Texto extraído.
****************

27 de agosto de 2008

STJ decide que o Código Tributário prevalece sobre protocolo que reduziu imposto de importação



Veja a íntegra da decisão:

RECURSO ESPECIAL Nº 640.584 - RJ (2004⁄0017259-1)

RELATOR: MINISTRO HUMBERTO MARTINS
RECORRENTE: FAZENDA NACIONAL
RECORRIDO: XXXX

EMENTA

PROCESSUAL CIVIL – TRIBUTÁRIO – EMBARGOS À EXECUÇÃO FISCAL – REDUÇÃO DA ALÍQUOTA DO IMPOSTO DE IMPORTAÇÃO DE 30% PARA 3% – IRRETROATIVIDADE DA LEI TRIBUTÁRIA – ART. 1º DO DECRETO N. 99.044⁄90 – PREVALÊNCIA DO ARTIGO 105 DO CTN – INAPLICABILIDADE DO ART. 106, II, C, DO CTN.

****************

Trecho da listagem.
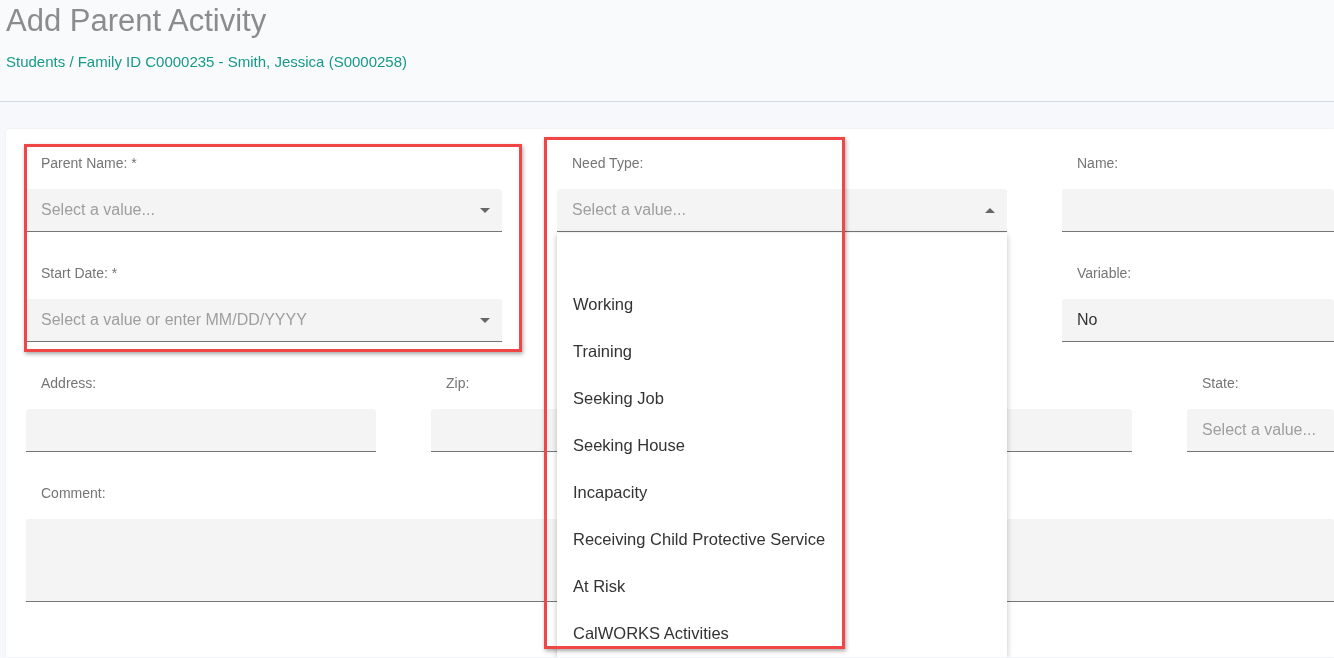 Image resolution: width=1334 pixels, height=658 pixels. Describe the element at coordinates (458, 383) in the screenshot. I see `field-label: Zip:` at that location. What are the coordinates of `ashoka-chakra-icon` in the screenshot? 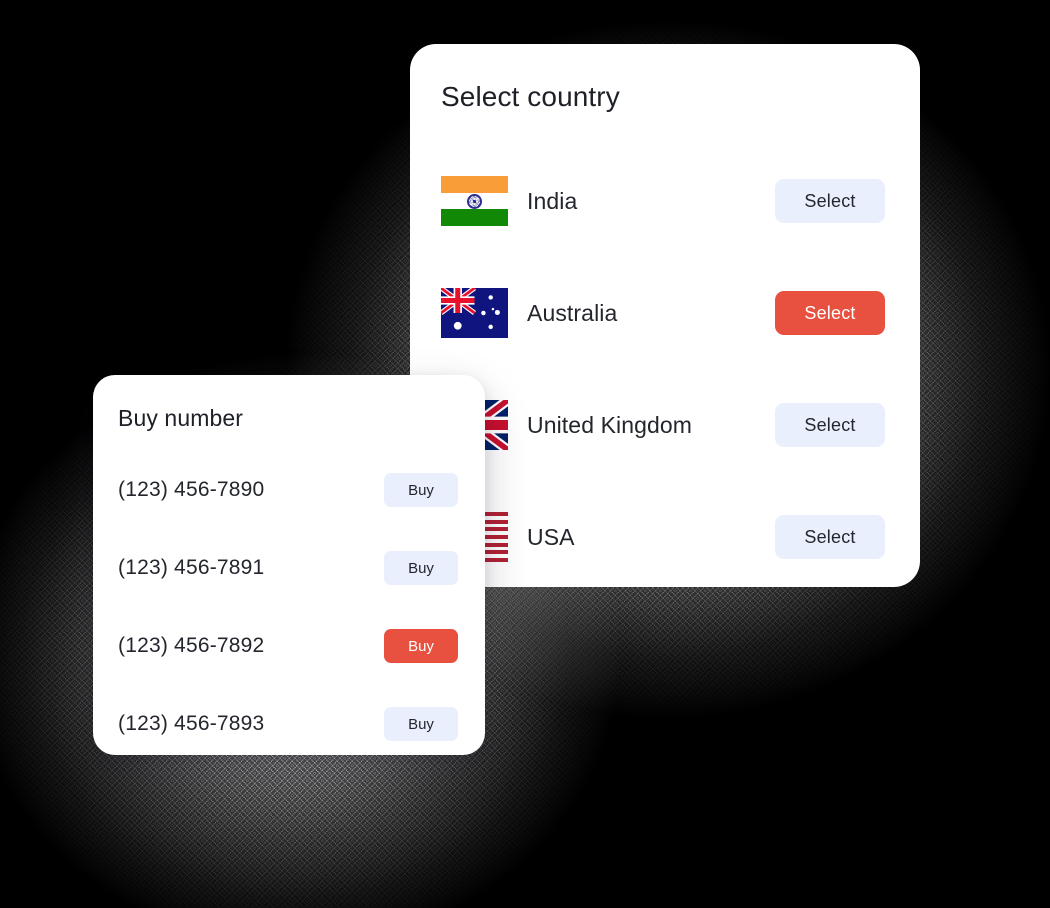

****************

Usando as informações.
• 1. Com base no texto extraído, explique o que o STJ decidiu sobre a redução do imposto de importação e quais pontos a ementa enumera como fundamentos dessa decisão.
• 2. No texto extraído, quem é o relator do Recurso Especial nº 640.584?

Conjunto de respostas.
• 1. O STJ decidiu que o Código Tributário prevalece sobre o protocolo que reduziu o imposto de importação. A ementa trata da redução da alíquota de 30% para 3% e enumera a irretroatividade da lei tributária, a prevalência do artigo 105 do CTN e a inaplicabilidade do art. 106, II, c, do CTN.

• 2. O relator é o Ministro Humberto Martins.